Pour leur 10e présentation, en fait, les Suoni misent sur l'expertise acquise en une décennie. «Bien sûr, reprend le directeur artistique, il y a des noms qui reviennent et qui sont très appréciés de notre public. Par exemple, le contrebassiste William Parker et le percussionniste Hamid Drake présentent leur trio avec le saxophoniste Kidd Jordan. De Chigago, le saxophoniste Ken Vandermark revient avec deux projets: le bien connu Vandermark Five et le nouveau Frame Quartet. Notre plus gros coup en matière de jazz contemporain est la venue du légendaire Globe Unity Orchestra. Par ailleurs, certains musiciens de renom comme Matthew Shipp (qui s'amène avec son nouveau trio), offriront des ateliers aux musiciens intéressés.

«Dans le domaine électronique, nous voulions faire venir William Basinski depuis trois ou quatre ans et nous avons réussi. Ce compositeur vient de l'underground, mais il s'inscrit également dans les grands courants de la musique contemporaine. Il est parmi les plus influents à ce titre.

«Nous sommes également très fiers d'organiser une soirée NoFun. No Fun, c'est un festival tenu à Brooklyn depuis quelques années et aussi une étiquette de musique gérée par Carlos Giffoni, d'origine vénézuélienne, et avec qui nous avons des affinités certaines. D'autres villes accueillent également des sélections de ce festival No Fun. Véritable snap shot d'avant-garde!»

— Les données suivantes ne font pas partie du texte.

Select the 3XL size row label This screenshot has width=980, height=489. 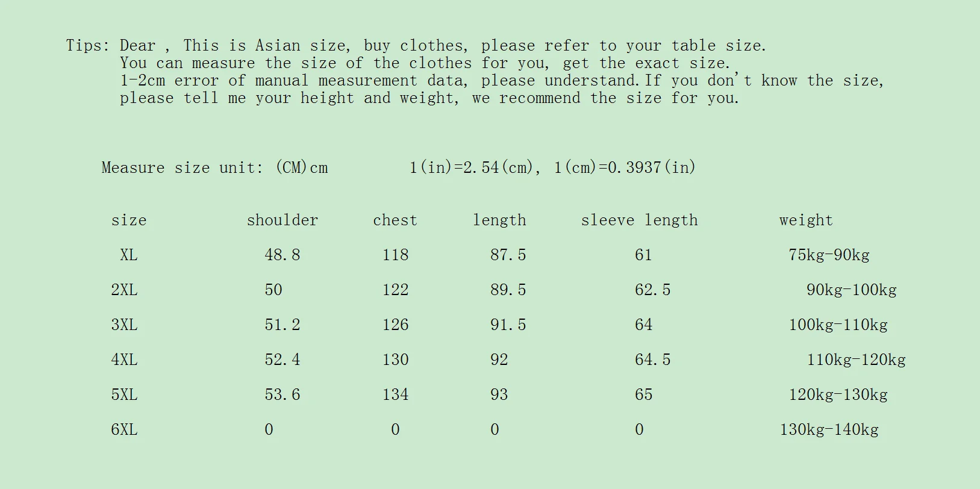124,325
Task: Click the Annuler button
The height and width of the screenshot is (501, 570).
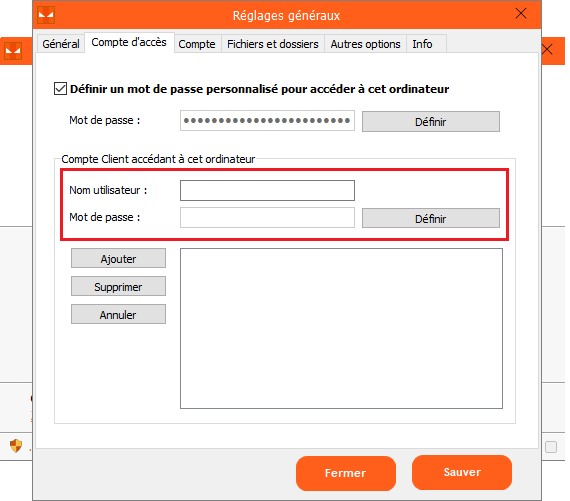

Les Suoni Per Il Popolo seront présentés à Montréal du 6 au 26 juin prochains. Pour infos: www.casadelpopolo.com/suoniperilpopolo

 

TROIS SUGGESTIONS

Soirée No Fun

12 juin, 20h30, Sala Rossa

Concentré du festival très branché No Fun, que présente à Brooklyn l'artiste électronique et producteur Carlos Giffoni, cette soirée réunira plusieurs groupes de son choix: Hair Police, dont la propension à la réverbération peut faire effectivement dresser les cheveux des forces de l'ordre; C. Spencer Yeh, alias Burning Star Core, violoniste à la tête d'une formation free noise; Noveller, projet sonore de la réalisatrice de films Sarah Lipstate; Oneothrix Point Never, magma de drone, prog et techno; Le Révélateur, maelström de nostalgie psychédélique.

William Basinski

13 juin, 20h, Sala Rossa

Compositeur de formation classique, William Basinski a d'abord été influencé par les grands compositeurs minimalistes tel Steve Reich, mais aussi par le design sonore de Brian Eno. Ce n'était qu'un point de départ. Avant de s'installer à Los Angeles, il a organisé des soirées new-yorkaises avec entre autres Anthony (and the Johnsons), Diamanda Galas, The Murmurs. Depuis plus d'un quart de siècle, ses fresques sonores ont fait école dans l'underground. William Basinski partagera le même programme que Discpline X et Expo 70.

Globe Unity Orchestra

20 juin, 20h, Sala Rossa

En 1966, le pianiste allemand Alexander Von Schlippenbach fut invité à créer une oeuvre de free jazz pour un grand orchestre de 14 musiciens. Globe Unity fut ainsi présenté aux Berlin Jazz Days. En 2010, c'est-à-dire 44 ans plus tard, le Globe Unity Orchestra réunit encore plusieurs de ses membres de l'époque et non moins légendaires, dont le saxophoniste Evan Parker, le trompettiste Manfred Schoof et le batteur Paul Lovens. Cette institution du jazz contemporain est plus qu'attendue.